The compiler will error. Put in the value you wanted. In the char case, that's a value from 0 to 255.

Answer 4

UPDATE:

From the edit to OP's question, it's apparent that he/she wanted to trim a string of punctuation and space characters.

As detailed in the flagged possible duplicate, one way is to use remove_copy_if:

string test = "THisisa test;;';';';";
string temp, finalresult;

remove_copy_if(test.begin(), test.end(), std::back_inserter(temp), ptr_fun<int, int>(&ispunct));
remove_copy_if(temp.begin(), temp.end(), std::back_inserter(finalresult), ptr_fun<int, int>(&isspace));

ORIGINAL

Examining your question, replacing spaces with spaces is redundant, so you really need to figure out how to replace punctuation characters with spaces.
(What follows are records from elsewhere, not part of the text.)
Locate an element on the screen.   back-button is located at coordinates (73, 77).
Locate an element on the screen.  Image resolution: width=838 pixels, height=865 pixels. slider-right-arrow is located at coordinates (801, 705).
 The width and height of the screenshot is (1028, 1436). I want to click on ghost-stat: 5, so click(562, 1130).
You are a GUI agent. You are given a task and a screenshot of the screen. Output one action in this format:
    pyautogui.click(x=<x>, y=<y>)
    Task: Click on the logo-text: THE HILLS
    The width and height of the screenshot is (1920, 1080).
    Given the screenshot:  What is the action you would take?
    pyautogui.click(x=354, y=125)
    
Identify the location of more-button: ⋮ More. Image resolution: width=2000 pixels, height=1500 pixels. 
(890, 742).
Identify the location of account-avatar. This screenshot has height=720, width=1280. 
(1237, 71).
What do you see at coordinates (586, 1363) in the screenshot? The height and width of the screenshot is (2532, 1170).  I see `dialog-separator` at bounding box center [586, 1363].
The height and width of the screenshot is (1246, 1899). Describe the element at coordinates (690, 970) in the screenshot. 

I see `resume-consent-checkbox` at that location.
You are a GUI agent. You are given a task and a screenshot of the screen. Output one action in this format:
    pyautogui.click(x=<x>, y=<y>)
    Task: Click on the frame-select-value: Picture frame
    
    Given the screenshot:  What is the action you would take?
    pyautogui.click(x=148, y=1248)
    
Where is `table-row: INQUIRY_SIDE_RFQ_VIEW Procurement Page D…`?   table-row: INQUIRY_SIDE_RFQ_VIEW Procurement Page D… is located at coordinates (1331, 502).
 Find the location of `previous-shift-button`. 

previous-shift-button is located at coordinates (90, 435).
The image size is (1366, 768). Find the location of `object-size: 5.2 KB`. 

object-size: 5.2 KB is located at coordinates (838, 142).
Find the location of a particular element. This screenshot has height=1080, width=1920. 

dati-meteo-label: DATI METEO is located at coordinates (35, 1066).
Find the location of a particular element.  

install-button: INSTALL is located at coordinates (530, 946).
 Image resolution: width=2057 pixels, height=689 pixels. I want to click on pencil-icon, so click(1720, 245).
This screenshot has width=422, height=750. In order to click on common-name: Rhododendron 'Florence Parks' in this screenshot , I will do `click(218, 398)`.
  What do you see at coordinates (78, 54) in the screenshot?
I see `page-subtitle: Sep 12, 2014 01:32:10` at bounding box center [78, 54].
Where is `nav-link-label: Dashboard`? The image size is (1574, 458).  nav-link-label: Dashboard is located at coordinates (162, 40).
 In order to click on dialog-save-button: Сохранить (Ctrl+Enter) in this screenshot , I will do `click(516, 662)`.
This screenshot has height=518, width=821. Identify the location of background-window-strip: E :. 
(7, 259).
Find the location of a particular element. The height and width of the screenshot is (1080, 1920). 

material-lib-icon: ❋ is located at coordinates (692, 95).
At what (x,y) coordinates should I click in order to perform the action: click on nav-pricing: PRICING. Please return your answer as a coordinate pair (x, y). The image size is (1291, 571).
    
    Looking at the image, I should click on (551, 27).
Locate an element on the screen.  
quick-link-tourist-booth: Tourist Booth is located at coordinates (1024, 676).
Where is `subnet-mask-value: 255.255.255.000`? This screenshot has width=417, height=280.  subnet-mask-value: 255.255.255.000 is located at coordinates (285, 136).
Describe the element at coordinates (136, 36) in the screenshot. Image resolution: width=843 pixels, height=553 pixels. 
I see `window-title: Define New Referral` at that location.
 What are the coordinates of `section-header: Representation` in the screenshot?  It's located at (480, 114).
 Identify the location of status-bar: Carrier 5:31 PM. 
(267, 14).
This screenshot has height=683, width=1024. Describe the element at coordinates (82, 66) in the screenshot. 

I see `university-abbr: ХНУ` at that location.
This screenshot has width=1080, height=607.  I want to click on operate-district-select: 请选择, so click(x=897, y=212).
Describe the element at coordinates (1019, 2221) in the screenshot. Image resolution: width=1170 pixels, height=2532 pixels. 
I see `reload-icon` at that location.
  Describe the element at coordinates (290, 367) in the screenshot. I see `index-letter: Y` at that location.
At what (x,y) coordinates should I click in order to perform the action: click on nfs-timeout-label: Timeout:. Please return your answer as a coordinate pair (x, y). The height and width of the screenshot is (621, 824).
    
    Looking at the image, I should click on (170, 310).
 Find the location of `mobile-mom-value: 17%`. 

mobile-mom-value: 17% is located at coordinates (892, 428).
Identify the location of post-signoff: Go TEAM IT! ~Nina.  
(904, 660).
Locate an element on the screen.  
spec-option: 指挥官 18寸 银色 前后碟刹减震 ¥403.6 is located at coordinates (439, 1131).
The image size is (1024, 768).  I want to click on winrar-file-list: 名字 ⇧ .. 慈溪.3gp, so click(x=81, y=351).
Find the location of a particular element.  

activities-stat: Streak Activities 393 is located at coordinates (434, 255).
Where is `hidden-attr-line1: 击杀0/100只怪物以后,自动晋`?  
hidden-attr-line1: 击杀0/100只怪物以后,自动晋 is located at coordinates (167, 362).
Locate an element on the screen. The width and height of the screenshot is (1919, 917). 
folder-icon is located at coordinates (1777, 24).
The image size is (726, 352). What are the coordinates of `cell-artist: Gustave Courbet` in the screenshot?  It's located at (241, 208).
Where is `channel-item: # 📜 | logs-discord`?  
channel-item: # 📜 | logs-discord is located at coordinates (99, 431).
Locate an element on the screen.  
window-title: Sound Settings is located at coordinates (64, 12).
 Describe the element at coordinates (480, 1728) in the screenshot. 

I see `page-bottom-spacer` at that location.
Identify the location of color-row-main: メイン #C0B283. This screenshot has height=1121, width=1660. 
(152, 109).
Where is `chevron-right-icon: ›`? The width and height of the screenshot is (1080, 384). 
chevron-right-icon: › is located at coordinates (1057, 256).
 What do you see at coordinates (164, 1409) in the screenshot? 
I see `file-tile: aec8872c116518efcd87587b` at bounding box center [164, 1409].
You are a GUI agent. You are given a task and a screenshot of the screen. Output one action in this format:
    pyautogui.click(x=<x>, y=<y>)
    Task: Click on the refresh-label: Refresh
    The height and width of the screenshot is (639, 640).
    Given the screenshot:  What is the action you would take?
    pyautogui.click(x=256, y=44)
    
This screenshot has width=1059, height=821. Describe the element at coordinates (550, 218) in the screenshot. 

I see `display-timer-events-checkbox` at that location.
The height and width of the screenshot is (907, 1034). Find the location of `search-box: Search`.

You can do so using a comparison function (by wrapping std::ispunct) in tandem with std::replace_if from the STL:

#include <string>
#include <algorithm>
#include <iostream>
#include <cctype>
using namespace std;

bool is_punct(const char& c) {
    return ispunct(c);
}

int main() {
    string test = "THisisa test;;';';';";
    char test2[] = "THisisa test;;';';'; another";

    size_t size = sizeof(test2)/sizeof(test2[0]);

    replace_if(test.begin(), test.end(), is_punct, ' ');//for C++ strings
    replace_if(&test2[0], &test2[size-1], is_punct, ' ');//for c-strings

    cout << test << endl;
    cout << test2 << endl;
}

This outputs:

THisisa test
THisisa test         another

Answer 5

As I don't like the accepted answer, here's mine:

#include <stdio.h>
#include <string.h>
#include <cctype>

int main() {
    char str[100] = "str,, ing";
    int bad = 0;
    int cur = 0;
    while (str[cur] != '\0') {
        if (bad < cur && !ispunct(str[cur]) && !isspace(str[cur])) {
                str[bad] = str[cur];
        }
        if (ispunct(str[cur]) || isspace(str[cur])) {
            cur++;
        }
        else {
            cur++;
            bad++;
        }
    }
    str[bad] = '\0';
    fprintf(stdout, "cur = %d; bad = %d; str = %s\n", cur, bad, str);
    return 0;
}

Which outputs cur = 18; bad = 14; str = string

This has the advantage of being more efficient and more readable, hm, well, in a style I happen to like better (see comments for a lengthy debate / explanation).